Hier soir j'ai lu Ouf de Denise Bombardier. Une collègue me l'avait conseillé en disant que c'était léger. Et c'est vrai. Une quinqua qui raconte ses déboires amoureux, ses copines un peu folles,
ses ados parfois chiants. Bref la vie, quoi. Avec beaucoup d'humour. A conseiller quand on a le blues. On rit et on se retrouve très bien dans ces pages. J'aime cette autodérision et ce côté
cynique, tendre. Pas de malveillance, juste un regard souvent découragé, toujours drôle, de femmes trompées par le temps et leurs hommes. A la recherche du temps perdu qui ne reviendra plus ! Aux
illusions perdues aussi sur les couples indéfectibles de notre enfance.
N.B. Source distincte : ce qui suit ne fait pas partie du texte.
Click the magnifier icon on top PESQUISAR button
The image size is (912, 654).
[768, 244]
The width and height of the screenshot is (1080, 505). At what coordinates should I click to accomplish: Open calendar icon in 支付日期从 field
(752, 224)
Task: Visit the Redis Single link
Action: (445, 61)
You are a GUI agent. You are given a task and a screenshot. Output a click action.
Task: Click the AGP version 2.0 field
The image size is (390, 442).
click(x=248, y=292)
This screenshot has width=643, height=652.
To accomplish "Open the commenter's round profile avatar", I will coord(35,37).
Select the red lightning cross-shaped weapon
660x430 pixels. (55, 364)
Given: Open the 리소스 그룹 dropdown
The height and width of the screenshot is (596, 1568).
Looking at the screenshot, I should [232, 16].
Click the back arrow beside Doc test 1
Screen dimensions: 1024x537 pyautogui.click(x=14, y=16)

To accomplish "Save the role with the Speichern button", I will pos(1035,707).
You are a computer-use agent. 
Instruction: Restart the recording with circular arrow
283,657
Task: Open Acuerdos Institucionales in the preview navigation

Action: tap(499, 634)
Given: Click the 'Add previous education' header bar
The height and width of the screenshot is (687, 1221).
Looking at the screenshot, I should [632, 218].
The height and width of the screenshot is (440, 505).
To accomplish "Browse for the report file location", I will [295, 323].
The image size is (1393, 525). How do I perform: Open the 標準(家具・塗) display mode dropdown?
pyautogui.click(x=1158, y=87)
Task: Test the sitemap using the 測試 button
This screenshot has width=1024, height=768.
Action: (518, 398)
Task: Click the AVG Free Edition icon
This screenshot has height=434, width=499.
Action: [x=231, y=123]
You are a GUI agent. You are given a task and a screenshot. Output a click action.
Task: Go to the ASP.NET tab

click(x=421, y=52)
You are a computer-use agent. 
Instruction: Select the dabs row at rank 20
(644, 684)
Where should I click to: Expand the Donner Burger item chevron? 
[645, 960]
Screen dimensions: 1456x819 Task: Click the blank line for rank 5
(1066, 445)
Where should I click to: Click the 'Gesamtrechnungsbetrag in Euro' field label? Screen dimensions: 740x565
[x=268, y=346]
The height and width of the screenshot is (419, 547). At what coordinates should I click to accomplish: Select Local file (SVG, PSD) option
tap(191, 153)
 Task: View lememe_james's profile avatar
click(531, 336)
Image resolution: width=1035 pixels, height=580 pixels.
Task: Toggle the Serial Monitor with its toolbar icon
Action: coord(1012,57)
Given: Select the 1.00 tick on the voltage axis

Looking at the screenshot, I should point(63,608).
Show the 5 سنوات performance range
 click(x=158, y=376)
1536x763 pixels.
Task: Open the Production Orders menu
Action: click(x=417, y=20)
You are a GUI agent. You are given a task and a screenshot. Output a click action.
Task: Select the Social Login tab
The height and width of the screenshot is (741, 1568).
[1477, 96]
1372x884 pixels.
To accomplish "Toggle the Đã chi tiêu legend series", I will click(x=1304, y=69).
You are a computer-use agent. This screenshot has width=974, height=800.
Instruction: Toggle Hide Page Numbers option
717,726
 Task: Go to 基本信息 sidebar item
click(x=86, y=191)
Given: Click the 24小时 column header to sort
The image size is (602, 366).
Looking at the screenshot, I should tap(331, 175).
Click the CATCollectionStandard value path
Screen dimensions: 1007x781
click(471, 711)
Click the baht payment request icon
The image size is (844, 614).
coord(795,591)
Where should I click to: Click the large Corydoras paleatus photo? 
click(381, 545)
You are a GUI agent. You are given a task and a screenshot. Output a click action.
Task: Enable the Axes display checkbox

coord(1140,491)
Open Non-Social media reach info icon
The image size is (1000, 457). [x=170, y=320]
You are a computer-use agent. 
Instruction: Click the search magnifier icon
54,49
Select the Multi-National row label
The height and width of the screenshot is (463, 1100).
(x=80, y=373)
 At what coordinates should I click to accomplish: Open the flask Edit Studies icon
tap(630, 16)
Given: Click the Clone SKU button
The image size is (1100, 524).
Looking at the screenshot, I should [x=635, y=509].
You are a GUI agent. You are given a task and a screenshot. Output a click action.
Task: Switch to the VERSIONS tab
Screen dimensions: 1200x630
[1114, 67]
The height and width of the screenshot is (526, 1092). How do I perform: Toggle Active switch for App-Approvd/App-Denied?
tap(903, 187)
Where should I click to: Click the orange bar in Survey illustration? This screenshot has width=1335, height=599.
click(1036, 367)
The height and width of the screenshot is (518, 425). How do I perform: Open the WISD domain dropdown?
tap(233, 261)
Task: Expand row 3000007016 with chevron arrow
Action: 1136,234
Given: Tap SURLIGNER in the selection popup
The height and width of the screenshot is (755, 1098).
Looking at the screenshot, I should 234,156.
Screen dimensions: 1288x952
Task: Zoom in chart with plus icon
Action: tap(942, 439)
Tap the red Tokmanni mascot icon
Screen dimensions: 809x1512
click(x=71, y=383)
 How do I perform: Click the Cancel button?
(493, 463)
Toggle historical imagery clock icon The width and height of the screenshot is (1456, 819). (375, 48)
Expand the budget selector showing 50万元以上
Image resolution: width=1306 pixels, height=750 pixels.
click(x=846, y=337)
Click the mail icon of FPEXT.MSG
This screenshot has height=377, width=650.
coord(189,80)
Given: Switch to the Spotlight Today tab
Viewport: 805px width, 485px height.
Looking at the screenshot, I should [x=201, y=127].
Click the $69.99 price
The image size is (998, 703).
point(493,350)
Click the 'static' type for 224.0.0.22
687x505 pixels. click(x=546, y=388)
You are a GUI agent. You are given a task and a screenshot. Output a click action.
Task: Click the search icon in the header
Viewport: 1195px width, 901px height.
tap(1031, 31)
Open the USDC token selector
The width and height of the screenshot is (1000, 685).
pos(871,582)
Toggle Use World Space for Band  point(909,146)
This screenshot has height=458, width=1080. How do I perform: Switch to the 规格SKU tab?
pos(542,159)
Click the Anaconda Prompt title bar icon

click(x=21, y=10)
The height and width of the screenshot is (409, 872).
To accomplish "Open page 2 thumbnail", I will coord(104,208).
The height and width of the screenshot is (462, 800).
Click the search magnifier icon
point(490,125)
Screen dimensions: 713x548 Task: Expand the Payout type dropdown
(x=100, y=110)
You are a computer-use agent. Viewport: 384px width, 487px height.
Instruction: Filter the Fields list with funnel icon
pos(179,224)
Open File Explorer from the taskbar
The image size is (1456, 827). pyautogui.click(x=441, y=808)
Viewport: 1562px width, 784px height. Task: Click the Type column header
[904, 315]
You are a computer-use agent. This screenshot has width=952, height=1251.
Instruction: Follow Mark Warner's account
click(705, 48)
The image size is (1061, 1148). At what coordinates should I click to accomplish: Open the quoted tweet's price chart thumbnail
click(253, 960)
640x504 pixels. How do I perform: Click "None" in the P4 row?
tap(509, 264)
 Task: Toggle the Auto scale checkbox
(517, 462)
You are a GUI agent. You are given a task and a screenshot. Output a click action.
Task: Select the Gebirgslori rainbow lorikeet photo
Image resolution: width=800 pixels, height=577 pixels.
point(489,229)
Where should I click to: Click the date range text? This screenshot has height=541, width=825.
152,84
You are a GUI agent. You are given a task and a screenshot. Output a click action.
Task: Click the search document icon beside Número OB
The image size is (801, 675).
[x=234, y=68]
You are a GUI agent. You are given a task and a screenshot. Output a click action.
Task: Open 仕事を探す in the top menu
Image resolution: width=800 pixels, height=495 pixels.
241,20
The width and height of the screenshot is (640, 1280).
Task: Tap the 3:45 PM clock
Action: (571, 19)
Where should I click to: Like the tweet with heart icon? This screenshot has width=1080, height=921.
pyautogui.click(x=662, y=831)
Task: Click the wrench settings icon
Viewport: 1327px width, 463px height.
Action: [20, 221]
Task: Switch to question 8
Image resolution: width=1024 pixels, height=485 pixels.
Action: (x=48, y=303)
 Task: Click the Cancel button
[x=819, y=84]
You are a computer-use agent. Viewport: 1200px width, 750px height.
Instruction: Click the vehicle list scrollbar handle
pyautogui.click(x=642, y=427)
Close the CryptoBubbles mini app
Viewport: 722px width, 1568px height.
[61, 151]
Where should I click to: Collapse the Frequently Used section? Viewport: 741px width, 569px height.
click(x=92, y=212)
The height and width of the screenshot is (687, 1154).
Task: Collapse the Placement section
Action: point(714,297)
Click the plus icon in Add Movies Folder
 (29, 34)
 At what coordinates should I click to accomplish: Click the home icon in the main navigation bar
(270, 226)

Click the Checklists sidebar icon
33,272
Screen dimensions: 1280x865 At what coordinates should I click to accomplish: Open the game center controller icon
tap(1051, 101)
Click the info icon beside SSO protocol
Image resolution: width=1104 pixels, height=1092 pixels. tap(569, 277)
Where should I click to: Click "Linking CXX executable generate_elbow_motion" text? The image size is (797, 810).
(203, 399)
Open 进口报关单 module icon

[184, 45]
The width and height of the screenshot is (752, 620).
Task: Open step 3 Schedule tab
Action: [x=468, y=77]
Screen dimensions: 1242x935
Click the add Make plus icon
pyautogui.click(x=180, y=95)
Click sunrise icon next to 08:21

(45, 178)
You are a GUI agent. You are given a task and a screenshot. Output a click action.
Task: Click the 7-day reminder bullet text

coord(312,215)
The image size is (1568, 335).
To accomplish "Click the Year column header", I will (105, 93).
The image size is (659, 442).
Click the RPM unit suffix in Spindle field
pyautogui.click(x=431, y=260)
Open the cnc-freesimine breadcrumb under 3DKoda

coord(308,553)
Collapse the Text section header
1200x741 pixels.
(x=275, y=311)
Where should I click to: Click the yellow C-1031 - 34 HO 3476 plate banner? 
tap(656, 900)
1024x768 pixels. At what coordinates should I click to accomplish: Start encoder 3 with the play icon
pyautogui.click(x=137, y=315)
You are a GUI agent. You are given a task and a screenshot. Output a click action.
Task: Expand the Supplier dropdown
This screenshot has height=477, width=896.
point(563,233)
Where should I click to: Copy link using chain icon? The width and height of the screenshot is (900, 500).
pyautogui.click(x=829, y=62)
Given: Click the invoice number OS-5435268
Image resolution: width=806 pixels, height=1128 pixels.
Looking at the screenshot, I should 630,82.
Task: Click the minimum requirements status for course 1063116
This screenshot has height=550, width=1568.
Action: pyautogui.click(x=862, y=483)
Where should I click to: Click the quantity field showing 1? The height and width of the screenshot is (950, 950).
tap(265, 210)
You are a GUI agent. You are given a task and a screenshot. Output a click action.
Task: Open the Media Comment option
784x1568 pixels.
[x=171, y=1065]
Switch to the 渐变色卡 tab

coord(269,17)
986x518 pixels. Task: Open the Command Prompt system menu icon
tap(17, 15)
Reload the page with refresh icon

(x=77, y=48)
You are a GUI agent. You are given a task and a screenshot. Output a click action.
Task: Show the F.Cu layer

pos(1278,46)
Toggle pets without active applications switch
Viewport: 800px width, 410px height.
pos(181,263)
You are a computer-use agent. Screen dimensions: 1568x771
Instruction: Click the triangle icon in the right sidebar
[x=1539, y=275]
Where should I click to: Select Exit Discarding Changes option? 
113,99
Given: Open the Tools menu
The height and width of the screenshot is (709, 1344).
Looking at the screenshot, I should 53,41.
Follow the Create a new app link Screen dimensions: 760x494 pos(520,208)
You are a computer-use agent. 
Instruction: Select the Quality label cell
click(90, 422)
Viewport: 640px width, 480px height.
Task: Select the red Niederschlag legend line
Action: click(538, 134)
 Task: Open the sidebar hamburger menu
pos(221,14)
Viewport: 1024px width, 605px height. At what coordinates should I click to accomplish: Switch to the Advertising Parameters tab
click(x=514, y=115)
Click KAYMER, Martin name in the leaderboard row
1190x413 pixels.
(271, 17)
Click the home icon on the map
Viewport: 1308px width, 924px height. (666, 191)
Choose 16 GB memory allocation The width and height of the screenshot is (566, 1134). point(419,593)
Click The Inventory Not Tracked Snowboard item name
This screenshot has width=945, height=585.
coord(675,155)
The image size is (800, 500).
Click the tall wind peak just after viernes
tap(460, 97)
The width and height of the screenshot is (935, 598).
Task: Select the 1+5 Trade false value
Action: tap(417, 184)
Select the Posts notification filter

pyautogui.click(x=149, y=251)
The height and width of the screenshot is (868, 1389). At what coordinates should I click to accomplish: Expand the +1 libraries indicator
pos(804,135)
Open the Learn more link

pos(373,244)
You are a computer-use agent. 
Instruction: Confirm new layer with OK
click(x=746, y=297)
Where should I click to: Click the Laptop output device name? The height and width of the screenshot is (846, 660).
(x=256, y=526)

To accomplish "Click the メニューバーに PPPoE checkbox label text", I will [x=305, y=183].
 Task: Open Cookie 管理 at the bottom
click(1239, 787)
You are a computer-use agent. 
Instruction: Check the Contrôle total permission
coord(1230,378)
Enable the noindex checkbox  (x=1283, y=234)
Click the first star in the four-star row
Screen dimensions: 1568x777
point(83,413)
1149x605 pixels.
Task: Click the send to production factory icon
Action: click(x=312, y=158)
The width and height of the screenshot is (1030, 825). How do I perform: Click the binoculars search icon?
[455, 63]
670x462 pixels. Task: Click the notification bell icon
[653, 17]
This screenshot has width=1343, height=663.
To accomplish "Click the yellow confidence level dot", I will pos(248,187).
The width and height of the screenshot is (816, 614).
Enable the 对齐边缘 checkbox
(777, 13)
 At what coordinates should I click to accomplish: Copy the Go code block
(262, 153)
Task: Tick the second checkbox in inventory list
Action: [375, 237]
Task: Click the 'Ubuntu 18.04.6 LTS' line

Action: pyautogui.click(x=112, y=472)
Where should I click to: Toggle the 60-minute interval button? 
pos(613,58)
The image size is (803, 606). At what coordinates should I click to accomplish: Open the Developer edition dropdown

Même si les gens n'étaient pas heureux ensemble, ils restaient ensemble. Chacun plus que chacune s'arrangeait à droite
gauche pour le frisson sentimental mais restait dans sa famille. Vision bourgeoise et 19ème du mariage, qui ne colle plus avec notre société du bonheur à tout prix. Mais le prix est parfois lourd
à payer, très lourd. On sent cette difficulté devant le nouveau, et les coeurs qui flanchent devant la vie qui passe, la question du vieillir ensemble. Comme dans Carrère, mais en drôle.
Tout en nuances, tout en légèreté, féminine ?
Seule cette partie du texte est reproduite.